Bump! Excellent questions Robinelli. Any FNP's/NP's utilizing their education non-traditionally? If so,what areas? What brought you to that choice?

Specializes in ACNP-BC, Adult Critical Care, Cardiology.

This has been years past for me but there were students in my graduating class in the other tracks (ANP, WHNP, Community Health CNS) who ended up teaching in various schools of nursing. I know NP programs don't really expose us to curriculum development and teaching strategies used in traditional classrooms but these schools found the students' clinical experience as valuable in being hired for clinical teaching positions. One of my ACNP batch mates worked as a nurse manager for a year before finally taking a job as an ACNP.

This has been years past for me but there were students in my graduating class in the other tracks (ANP, WHNP, Community Health CNS) who ended up teaching in various schools of nursing. I know NP programs don't really expose us to curriculum development and teaching strategies used in traditional classrooms but these schools found the students' clinical experience as valuable in being hired for clinical teaching positions. One of my ACNP batch mates worked as a nurse manager for a year before finally taking a job as an ACNP.

Thanks Juan. Like the OP I have often wondered what someone does if they don't feel a draw to clinical practice. Teaching seems like another good option, early or later in career.

Specializes in Nephrology, Cardiology, ER, ICU.

I actually started a dual MSN/MBA when I went to grad school because I wanted to have lots of options.

I eventually dropped the MBA as I found business classes way boring. (However, I now wish I had stayed with it as MSN/MBA grads are really in demand in my area).

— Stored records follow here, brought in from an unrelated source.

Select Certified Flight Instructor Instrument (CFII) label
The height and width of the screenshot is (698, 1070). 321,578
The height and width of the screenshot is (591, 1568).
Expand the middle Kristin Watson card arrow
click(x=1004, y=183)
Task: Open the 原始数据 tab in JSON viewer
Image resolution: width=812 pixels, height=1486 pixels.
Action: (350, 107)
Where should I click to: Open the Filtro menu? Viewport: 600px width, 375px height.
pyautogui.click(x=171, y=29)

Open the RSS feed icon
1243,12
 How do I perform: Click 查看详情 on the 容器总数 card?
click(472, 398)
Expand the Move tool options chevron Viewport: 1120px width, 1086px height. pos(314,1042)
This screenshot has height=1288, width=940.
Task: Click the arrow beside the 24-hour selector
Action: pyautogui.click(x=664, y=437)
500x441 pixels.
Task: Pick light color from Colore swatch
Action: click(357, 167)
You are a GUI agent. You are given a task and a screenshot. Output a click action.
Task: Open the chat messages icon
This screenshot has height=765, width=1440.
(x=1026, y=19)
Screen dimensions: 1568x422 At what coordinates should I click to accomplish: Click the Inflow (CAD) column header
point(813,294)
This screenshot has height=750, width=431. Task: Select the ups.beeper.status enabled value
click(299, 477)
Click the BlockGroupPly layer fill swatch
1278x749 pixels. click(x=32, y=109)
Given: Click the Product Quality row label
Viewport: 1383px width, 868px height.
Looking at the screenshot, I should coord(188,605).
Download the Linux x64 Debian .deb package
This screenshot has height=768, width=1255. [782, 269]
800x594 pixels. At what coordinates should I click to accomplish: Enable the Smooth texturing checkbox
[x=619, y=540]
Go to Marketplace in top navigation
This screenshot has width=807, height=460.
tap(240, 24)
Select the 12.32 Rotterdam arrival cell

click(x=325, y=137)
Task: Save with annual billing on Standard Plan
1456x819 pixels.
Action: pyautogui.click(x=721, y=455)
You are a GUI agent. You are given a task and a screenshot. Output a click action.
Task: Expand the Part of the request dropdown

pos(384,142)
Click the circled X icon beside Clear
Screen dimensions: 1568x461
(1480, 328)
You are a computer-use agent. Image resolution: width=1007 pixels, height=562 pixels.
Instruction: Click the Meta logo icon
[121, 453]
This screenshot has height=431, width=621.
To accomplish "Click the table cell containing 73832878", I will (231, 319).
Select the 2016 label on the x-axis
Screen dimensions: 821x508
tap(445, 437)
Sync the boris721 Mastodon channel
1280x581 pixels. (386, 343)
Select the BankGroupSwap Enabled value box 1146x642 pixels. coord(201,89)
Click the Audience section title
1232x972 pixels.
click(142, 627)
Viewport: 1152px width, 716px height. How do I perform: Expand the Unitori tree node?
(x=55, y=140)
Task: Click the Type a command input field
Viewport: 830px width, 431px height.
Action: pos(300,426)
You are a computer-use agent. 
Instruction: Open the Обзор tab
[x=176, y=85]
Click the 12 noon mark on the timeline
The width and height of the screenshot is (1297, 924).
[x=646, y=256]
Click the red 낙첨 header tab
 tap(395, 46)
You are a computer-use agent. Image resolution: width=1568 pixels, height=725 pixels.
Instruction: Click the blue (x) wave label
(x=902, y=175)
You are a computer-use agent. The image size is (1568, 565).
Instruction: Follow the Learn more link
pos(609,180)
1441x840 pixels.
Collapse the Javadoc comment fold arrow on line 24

With a clinical MSN, you do have options:

1. many varieties of NPs - some work in the clinic, hospitals, with insurance companies doing UR/CM, LTC visits.

2. you can also teach

I have a good friend who entered nursing via a direct-entry MSN program, only to find that she didn't like being an NP once she was one. She has gone into nursing education, and is making a career for herself there. As far as I know, she hasn't practiced clinically since fairly soon after she got licensed, and has no apparent interest in doing so.

I would recommend thinking long and hard about entering a graduate program; unlike general nursing education, a graduate degre in nursing pretty much locks you into a specific professional role and career path. Any graduate degree in nursing is going to cost you a lot of blood, sweat, and tears (not to mention the $$$), so, IMO, you might as well be darned sure that this is what you want before you invest a lot into it.

@TraumaRUs,

I was wondering what areas/jobs you have seen that desire the MSN/MBA combo. I have just applied to a fall entry FNP program. This is a second career for me; I have my MBA from the past one. I'm planning to work clinically, but would not mind exploring options that take advantage of the MBA as well.

Specializes in ER.

Honestly I have a strong desire to teach. I'd really love to teach Anatomy and Physiology and Pathophsyiology. I also have an interest in teaching pharmacology. Could I teach any of those courses with an FNP degree? At my school A&P and patho were under the biology dpt and our professors had biology degrees. I would absolutely love to teach those classes though!!!

I think I would be good as a nurse practitioner also though because I have an aptitude for diagnosing even strange diseases (I looked at someone and guessed correctly they had Marfan syndrome just by observing their build/hands/fingers) and I have good assessment skills already. I've been told by our rapid response person I have "eagle eyes" because I catch things quickly. I caught a pulmonary embolism in a patient recently! That being said, I'm not interested in working in acute care. I really want to do primary care, most likely in public health like at the health dpt.

So I guess I'm a little torn. I think I'd be good at both and I'd like to be able to try both. Maybe I have a commitment phobia. LOL.